表2杏鲍菇不同生长阶段菌糠的菌丝体粗酶液中SOD含量
| 杏鲍菇菌丝体生长期 | SOD含量(U/g) |
| 1.刚长满子菌丝体时 | 1134.45 |
| 2.养菌后期 | 1736.14 |
| 3.长出子实体后 | 1432.27 |
| 4.出菇后期 | 1088.26 |
杏鲍菇不同生长阶段菌糠中SOD含量比较见图6
由结果可知不同生长阶段的菌丝体中SOD含量也不相同,随着菌丝体的生长经历了从低到高再到低的过程。
杏鲍菇菌丝体处于养菌后期时SOD的含量达到最高点,但是到出菇后期其SOD活性依然为1088.26U/g。这也是一个相当不错的活性。

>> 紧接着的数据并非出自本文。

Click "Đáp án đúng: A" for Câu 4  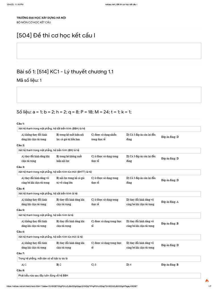pos(170,202)
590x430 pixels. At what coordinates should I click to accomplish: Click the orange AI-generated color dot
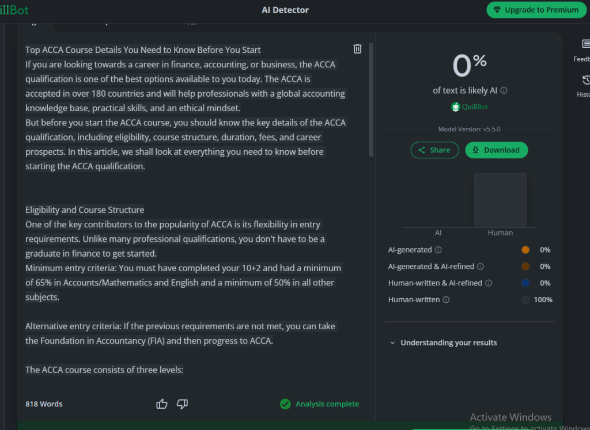click(x=525, y=250)
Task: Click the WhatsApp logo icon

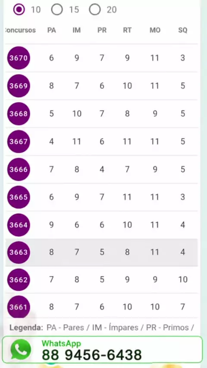Action: click(21, 350)
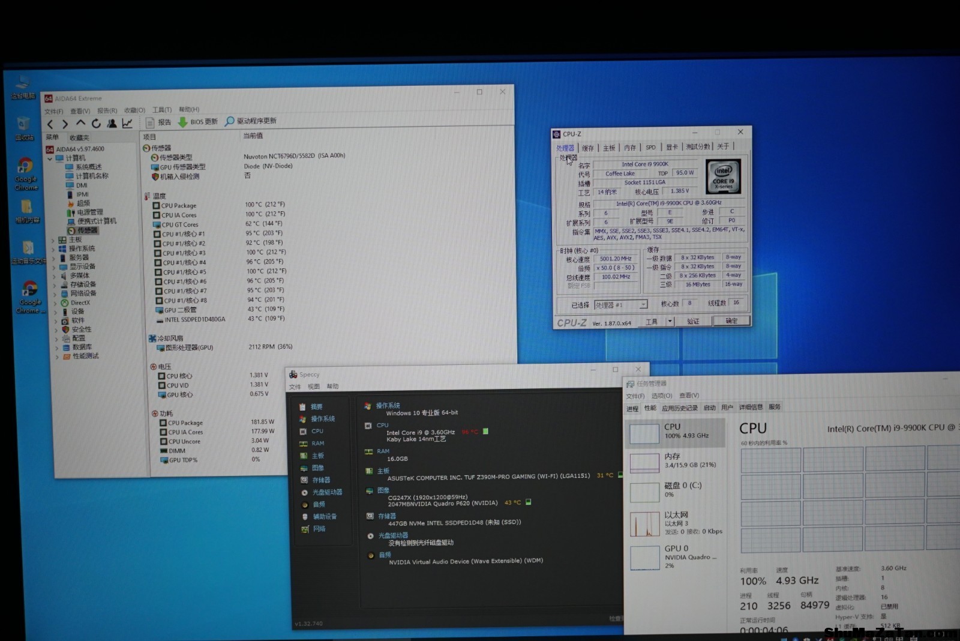
Task: Open the 处理器 #1 selection dropdown in CPU-Z
Action: tap(643, 305)
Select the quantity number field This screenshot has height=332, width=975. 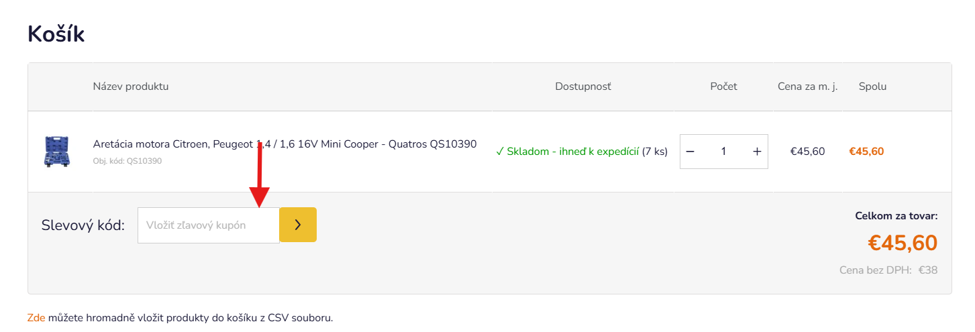pyautogui.click(x=723, y=152)
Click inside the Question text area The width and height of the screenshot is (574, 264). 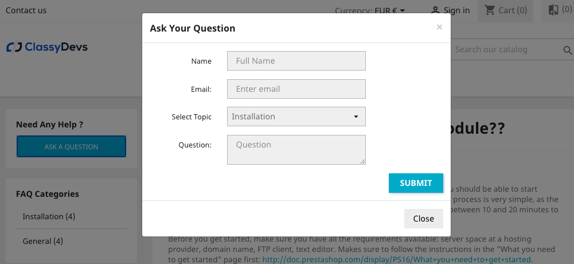pyautogui.click(x=296, y=149)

从以上结果我们可以得知,杏鲍菇菌糠SOD活性很高,即使到了出菇后期,其SOD活性依然高于其他菇类。各种菇类的子实体中,猴头菇子实体SOD活性最高,其次是灵芝和银耳,但是它们是干品,若按鲜品算,最高的是蛹虫草,其次是杏鲍菇。用蛹虫草作为提取SOD的原料有些得不偿失,所以所试子实体材料中,杏鲍菇是最佳选择。从子实体生长不同时期SOD活性看,酶活性由高及低也依次是小蕾、大蕾、小子实体、大子实体。从经济效益看,应该选择大子实体。菌糠与子实体综合考虑。由于杏鲍菇子实体有着相当不错的市场价格,可以为生产单位创造利润,而出菇后期的菌糠只是废料,所以我们选定杏鲍菇出菇后期的菌糠为提取SOD的材料。
二、细胞壁破壁方法的研究
1研究的目的和意义
由粗酶液制备结果可知,食用菌SOD既有胞内酶,也有胞外酶。食用菌的菌丝体有细胞壁,要想提高SOD的提取率,必须要破壁。现在常用的破壁方法有机械法,即使用匀浆器、研钵、组织捣碎机等利用机械力浆细胞破碎;有化学法,即利用丙酮、氯仿、甲苯等脂溶性溶剂溶解细胞膜,使细胞结构破坏的方法;有物理处理法,包括反复冻融法、冷热交替法、超声波振荡法、渗透压冲击法等;有酶解法,即利用溶菌酶破碎微生物细胞壁。这些方法中,最常用的是氯仿破壁法、甲苯破壁法和超声波破壁法。由于氯仿毒性比较大,我们一般用甲苯和超声波破壁法分别以杏鲍菇菌丝体为材料,分别进行了处理,并对这两种方法的条件进行了试验。目的在于确定一种安全有效的破壁方法。
2材料与方法
2.1材料
2.1.1菌丝体。杏鲍菇菌丝体,来源于众成公司食用菌生产车间,处于养菌后期。
2.1.2试剂。磷酸氢二钠、磷酸二氢钠、乙二胺四乙酸二钠、邻苯三酚(焦性没食子酸)、抗坏血酸、盐酸、Tris-Base、考马斯亮蓝G250、磷酸、95%乙醇、牛血清白蛋白、氯化钠、甲苯、丙酮等,其中考马斯亮蓝为进口分装,牛血清白蛋白为生化试剂,其余均为国产分析纯。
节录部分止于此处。